The next step may be a talk with an orthopedic surgeon about the best surgery for you and your particular condition. Here are some possibilities:

  • Arthroscopy. A light-bearing arthroscope is inserted through a small incision near the damaged joint to allow the surgeon to clean out bone and cartilage fragments. Relief may last in some for a long time, but it is usually most beneficial for those with mild to moderate osteoarthritis.
  • Arthrodesis. Two bones in the damaged joint are joined (fused), making the joint immovable.
  • Osteotomy. Bones near the joint in the hip or knee are cut and moved from joint-bearing areas. This works best with those 60 or younger with mild arthritis and may be used to delay replacement surgery.
  • Resection Arthroplasty. All or part of a joint is removed so that damaged surfaces no longer rub against each other.
  • Total Joint Arthroplasty or Total Joint Replacement. This follows when other procedures haven't worked. Surgery replaces the ends of bones in the damaged joint. Total replacement often follows when less invasive techniques have not worked and the patient is severely limited in movement, including walking.

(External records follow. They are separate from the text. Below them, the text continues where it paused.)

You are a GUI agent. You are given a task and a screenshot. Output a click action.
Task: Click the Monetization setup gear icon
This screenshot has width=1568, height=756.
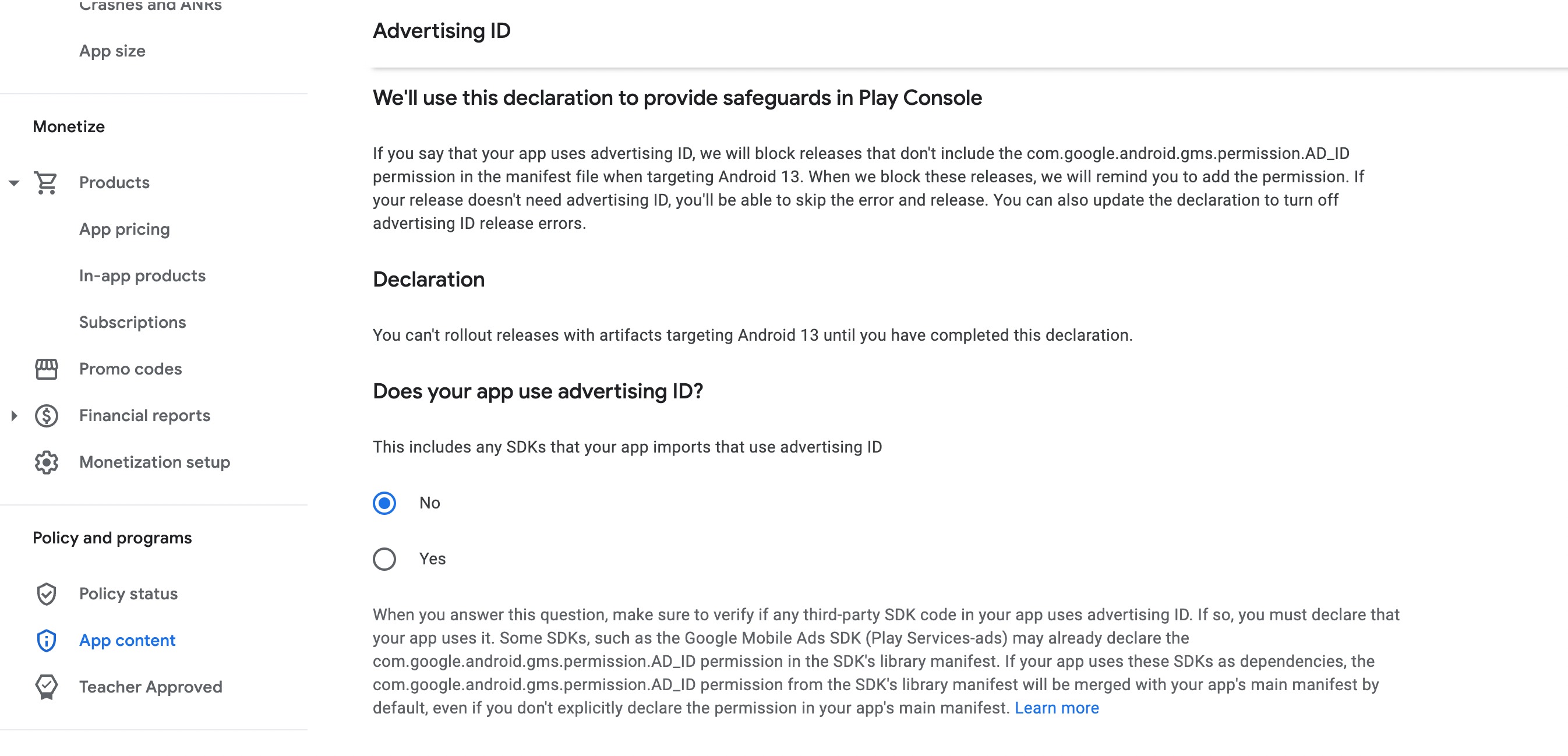(46, 462)
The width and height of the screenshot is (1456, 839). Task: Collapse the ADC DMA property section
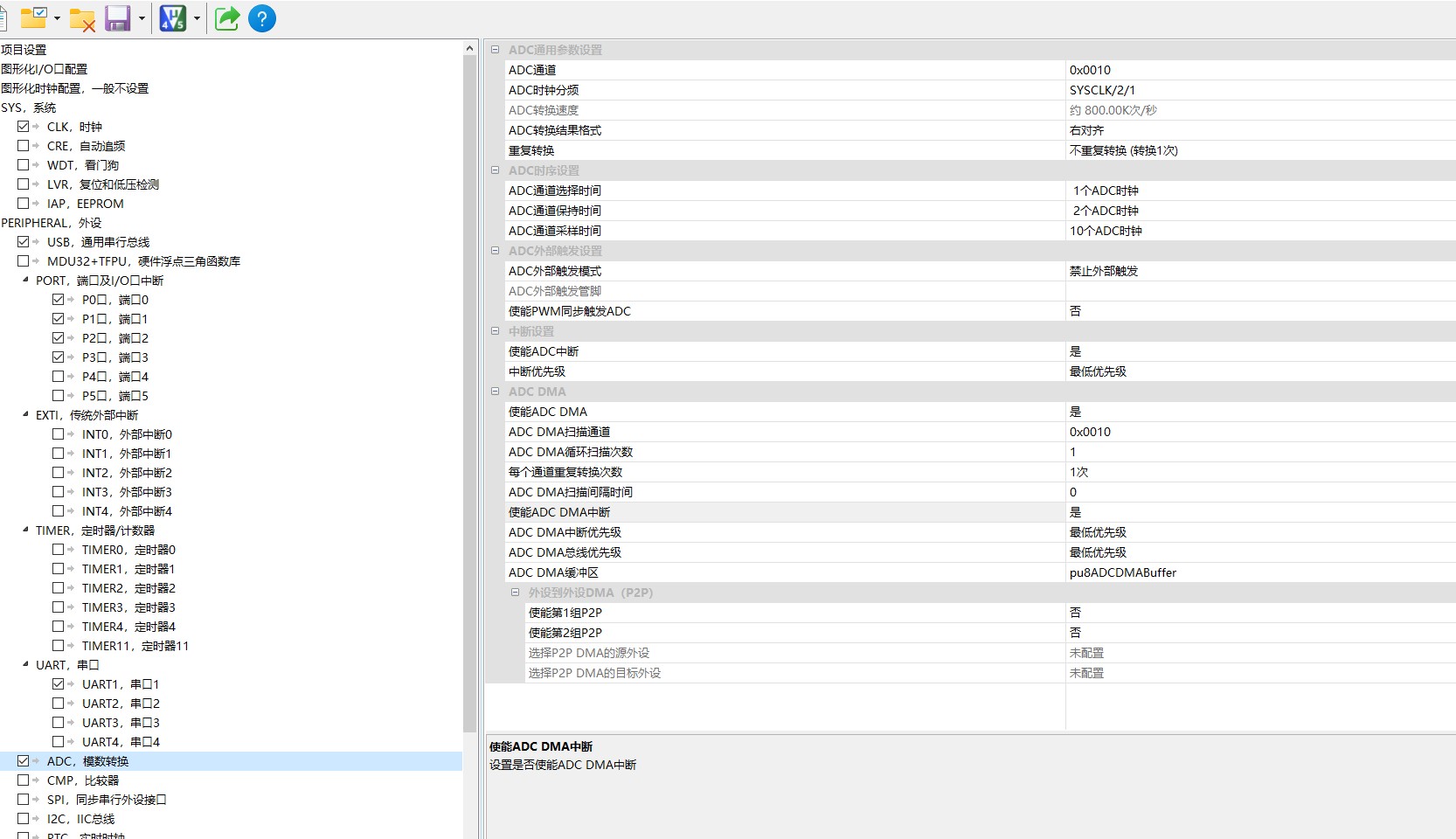495,392
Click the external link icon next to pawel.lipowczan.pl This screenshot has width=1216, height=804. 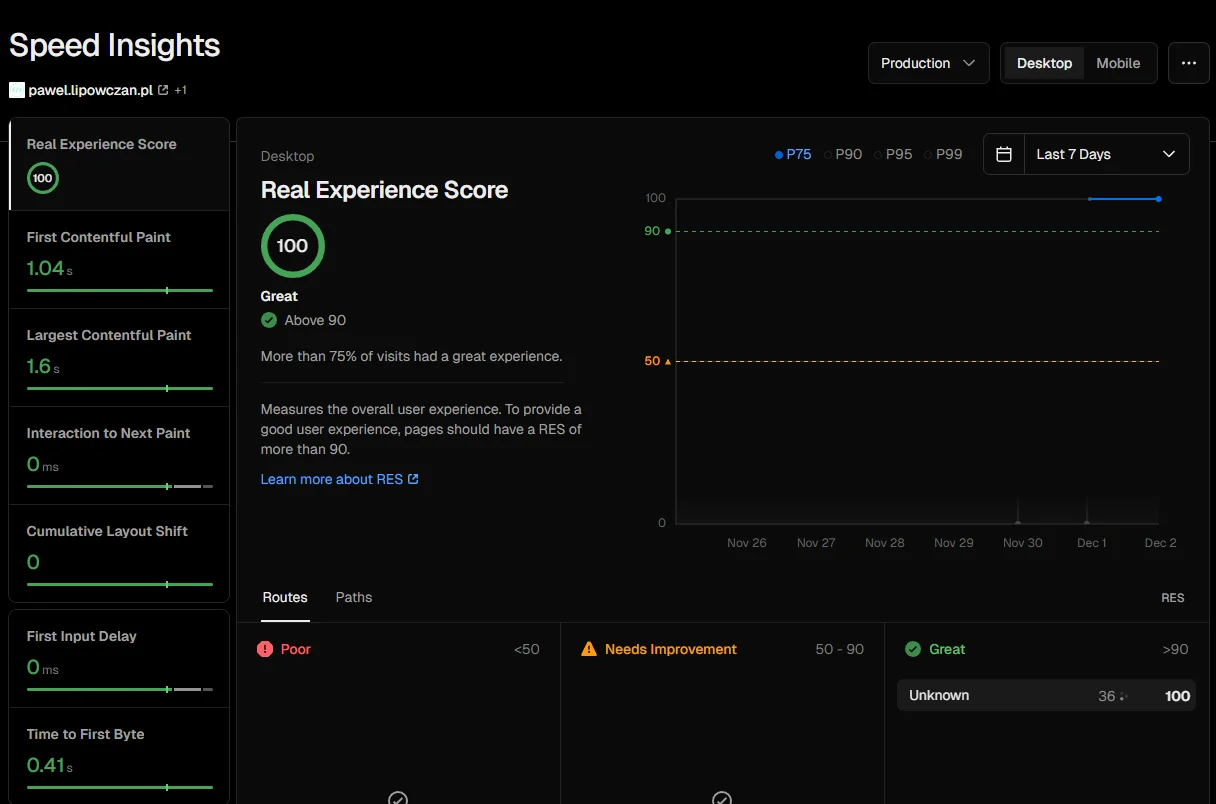click(163, 89)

You and your orthopedic surgeon can decide which surgery promises the best outcome for your physical condition and lifestyle.

Whichever technique is used, arthritis of almost any joint can benefit from arthroscopic surgery. There is a lower risk of complications in this type of operation with reduced surgery time and less pain following. Any surgery, however, does carry some risks. In this case, there may be danger of blood vessel or nerve damage, blood clots, cartilage or muscle damage, or a reaction to anesthesia.

What about the rehabilitation period? This all depends upon the type of surgery and the condition of the patient. However, in general, about six weeks of physical therapy will be necessary to rebuild adjoining muscles and strengthen nearby ligaments. During this time, patients can expect to experience considerable pain. Hip surgery patients are usually able to walk and climb stairs after surgery, but they cannot run. Most knee surgery patients experience improved walking distance, but they cannot run.

If you are answering "Is it time?" with "Yes, it is," then it is also time for a talk with your orthopedic surgeon. One of these methods may free you from the limitations of severe osteoarthritis.